* **Task prompt**
How many lines below contain the word "screenshot"? Reply solely with the number.

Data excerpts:
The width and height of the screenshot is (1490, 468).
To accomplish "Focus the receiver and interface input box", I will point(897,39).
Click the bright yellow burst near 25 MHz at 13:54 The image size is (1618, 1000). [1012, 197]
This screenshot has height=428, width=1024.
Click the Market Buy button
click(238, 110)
--
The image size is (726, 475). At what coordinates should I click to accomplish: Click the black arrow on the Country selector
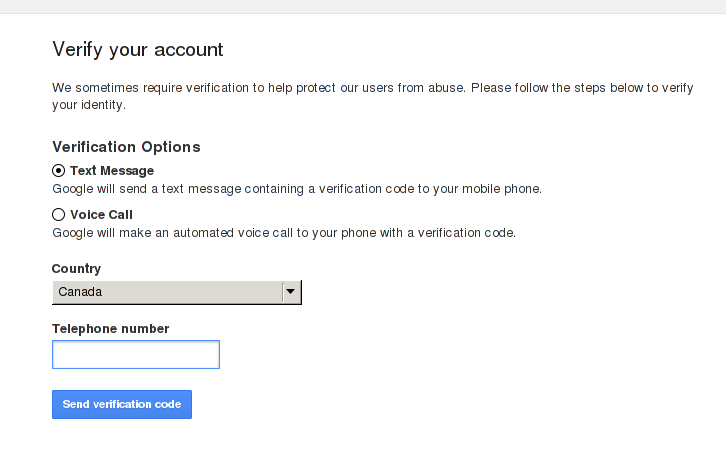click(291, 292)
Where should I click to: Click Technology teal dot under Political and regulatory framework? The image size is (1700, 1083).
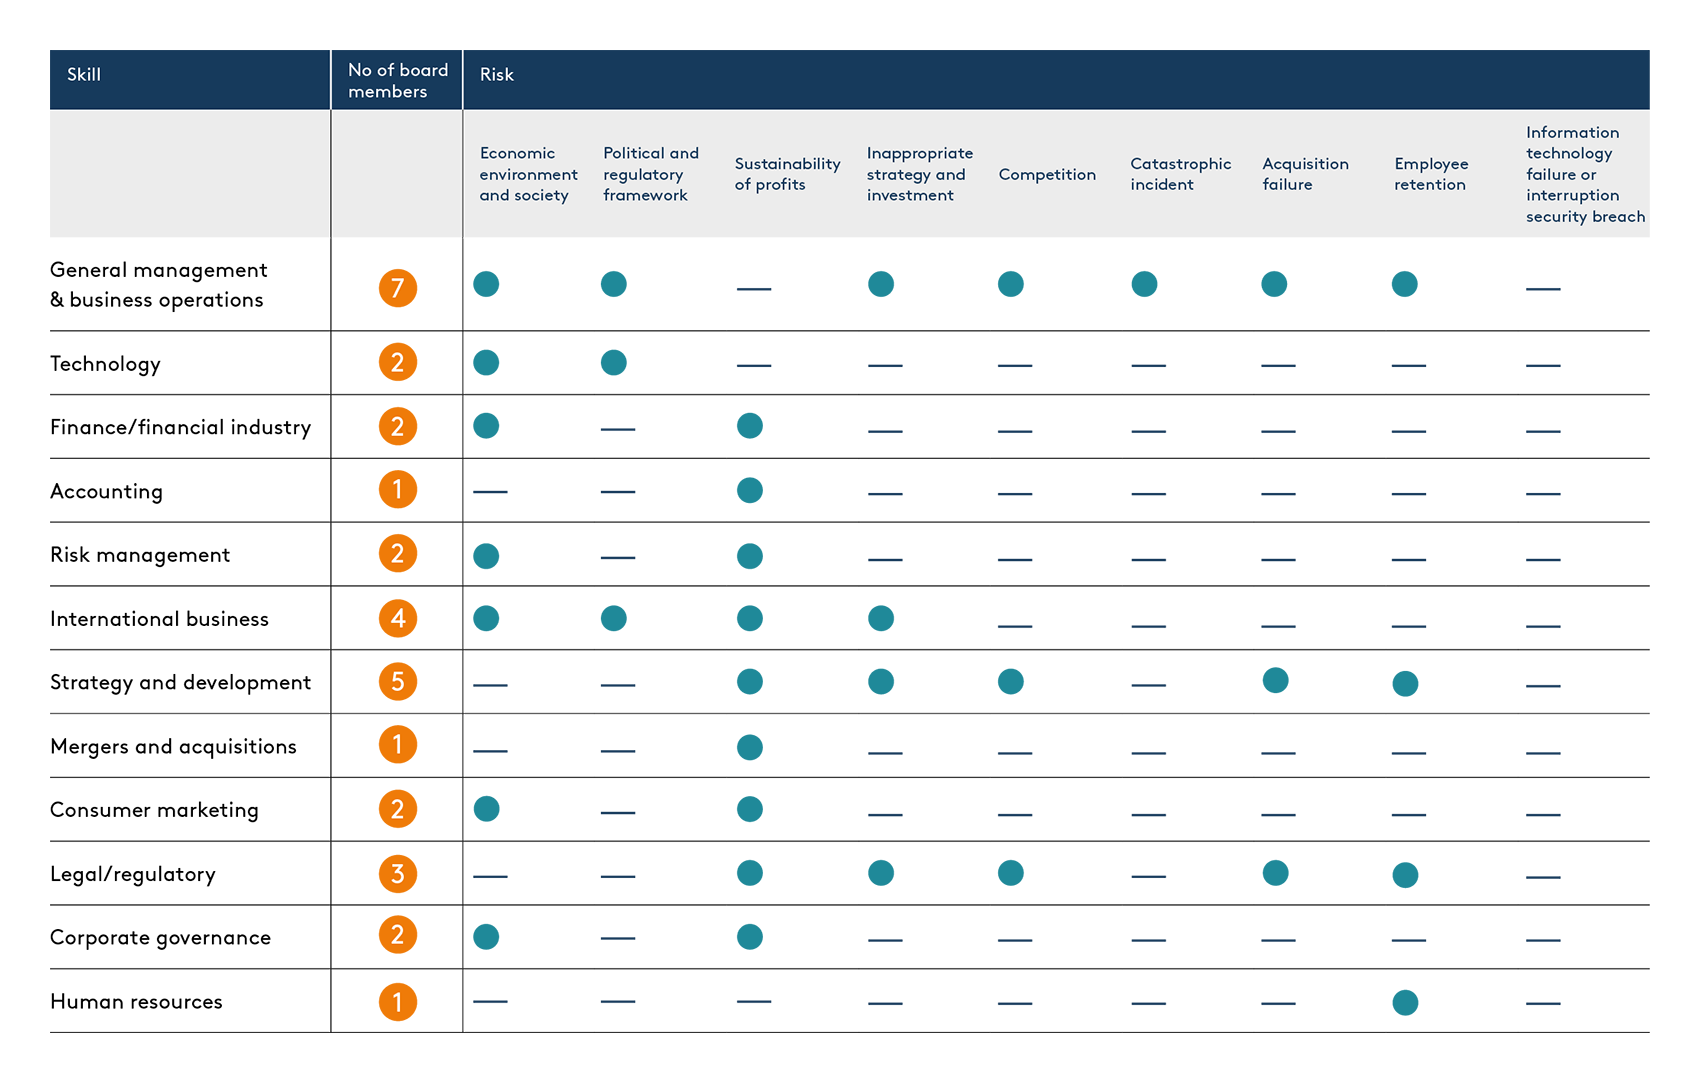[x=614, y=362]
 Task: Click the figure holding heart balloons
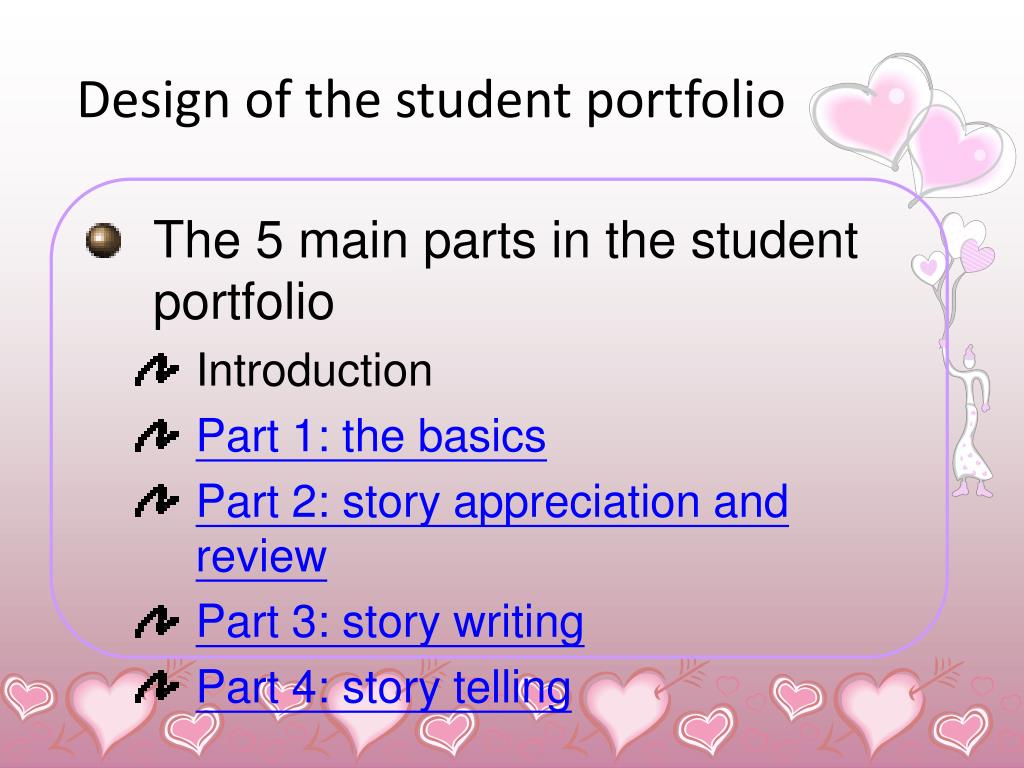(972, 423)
---
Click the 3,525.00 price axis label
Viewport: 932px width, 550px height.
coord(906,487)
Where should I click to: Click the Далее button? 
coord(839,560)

* **Result**
2